SUNDAY TIMES - Report details collapsing services,,
Sunday Times STLive By PREGA GOVENDER, 2012-03-25

Report details collapsing services

NURSES are being forced to dispense medicines to patients at some clinics in Mpumalanga because of a shortage of pharmacists.

An in-depth report on service delivery in the Mkhondo municipality, which includes the town of Piet Retief, paints a shocking picture of the state of health services in the area.

And, the Sunday Times found during a visit to the Piet Retief Hospital, locals are unhappy about the poor service.

A local resident, Nessie Lushaba, said her husband, Mika, 73, who suffered a severe stroke, died on February 12 - a day after his family discharged him because of alleged bad treatment.

Lushaba was admitted on January 31, but was left to lie on his bed in his soiled underwear for hours.

"They [nurses] used to let him lie like that and wait for me to clean him," Nessie said.

She claimed that the nurses simply left his food next to his bedside, knowing that he could not eat without being assisted.

The report compiled by the Mpumalanga legislature's research policy and knowledge management unit, follows an investigation into, among other things, services offered by Piet Retief Hospital, as well as six of 11 health centres and clinics.

One of the biggest problems identified was the dire shortage of doctors and nurses.
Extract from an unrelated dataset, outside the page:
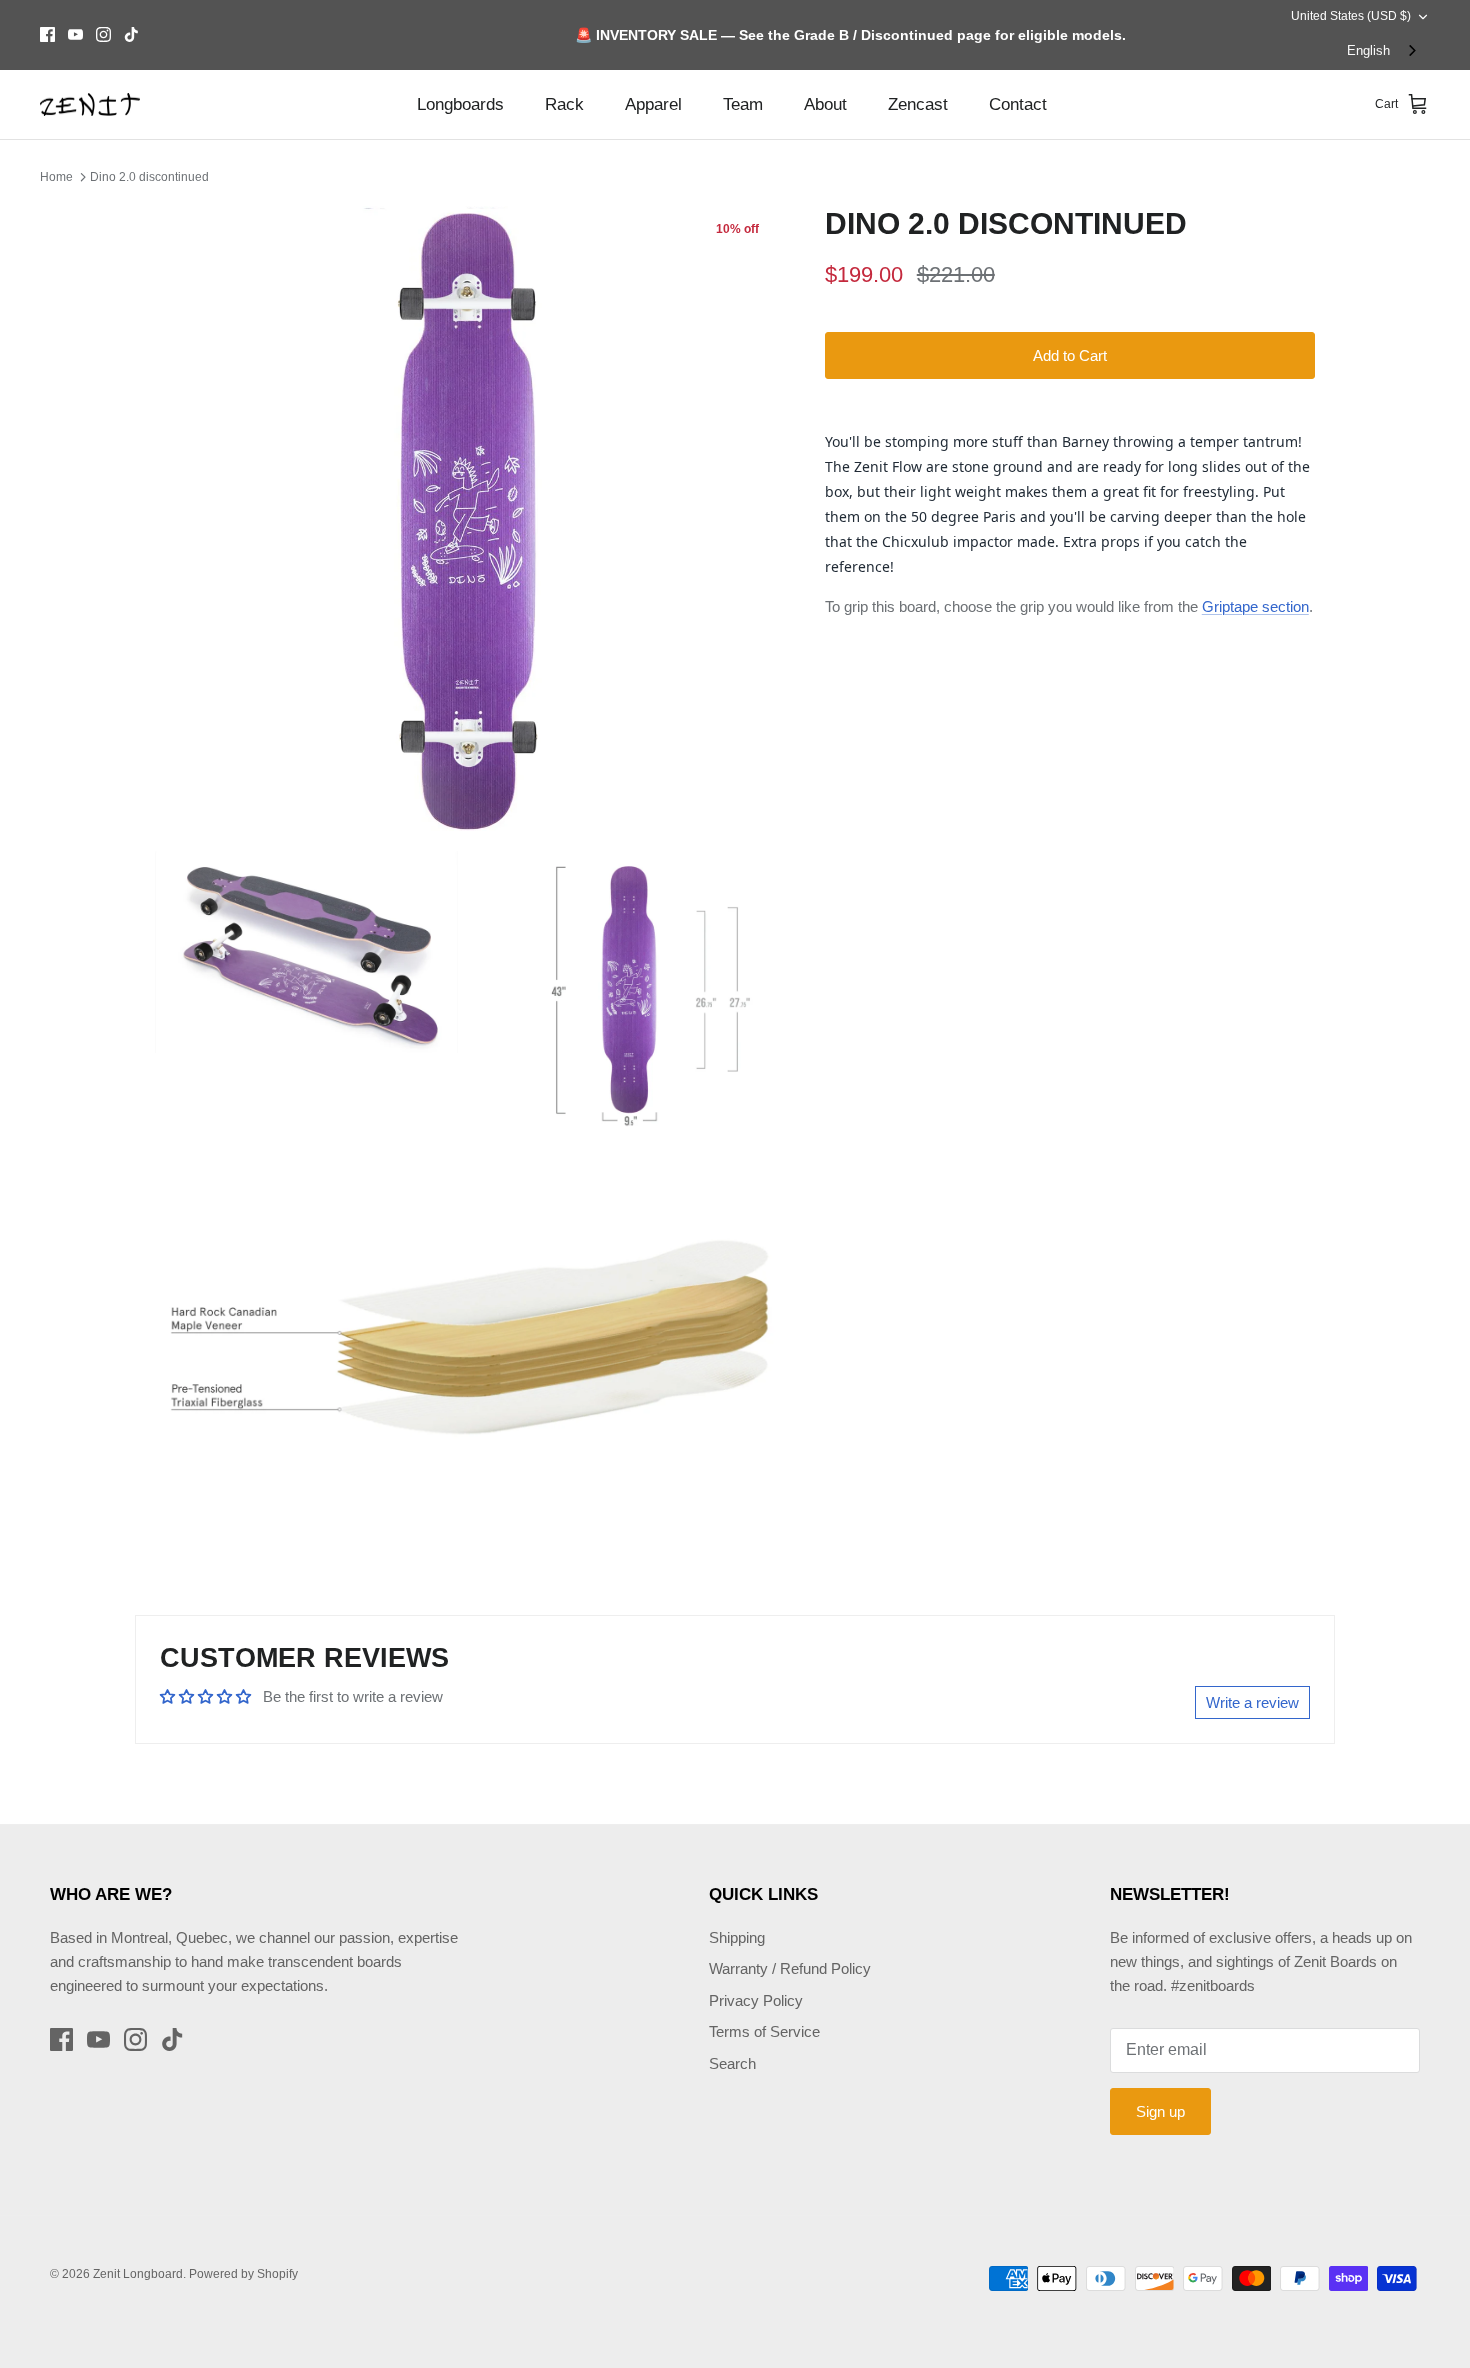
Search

There are 315 vacancies at the hospital for medical and non-medical staff.

According to the report, some health facilities were forced to hire retired nurses.

"The department does not fill the positions that become vacant, and most of the newly trained nurses resign to work in other provinces because of the shortage of accommodation," the report stated.

Other damning findings include:

  • There is no full-time doctor at the Amsterdam Clinic, and staff members have to use their own money to buy stationery and cleaning materials;
  • The blood-pressure machine at the Amsterdam Clinic reflected wrong readings, and the generator has not been working since 2006;
  • Medical waste at Driefontein Community Health Centre is attracting maggots because waste is not collected; and
  • The dire shortage of medical equipment at the Iswepe Community Health Centre, including the lack of a heart machine, blood-pressure monitor and a machine that measures the foetal heartbeat during pregnancy.

A staff member at Piet Retief Hospital said patients had not been served vegetables, beef and mutton for months. "We are worried because patients suffering from hypertension and diabetes need to have vegetables and meat in their diet," the staff member said.

Staff were recently forced to borrow sugar from the nearby Carolina Hospital after the kitchen at Piet Retief ran out of supplies.

Mpumalanga Health Department spokesman Dumisani Mlangeni said the legislature's report "correctly captures the gaps in health service delivery, meaning acute shortage of medical staff, inconsistent distribution of drugs, and ageing infrastructure and equipment".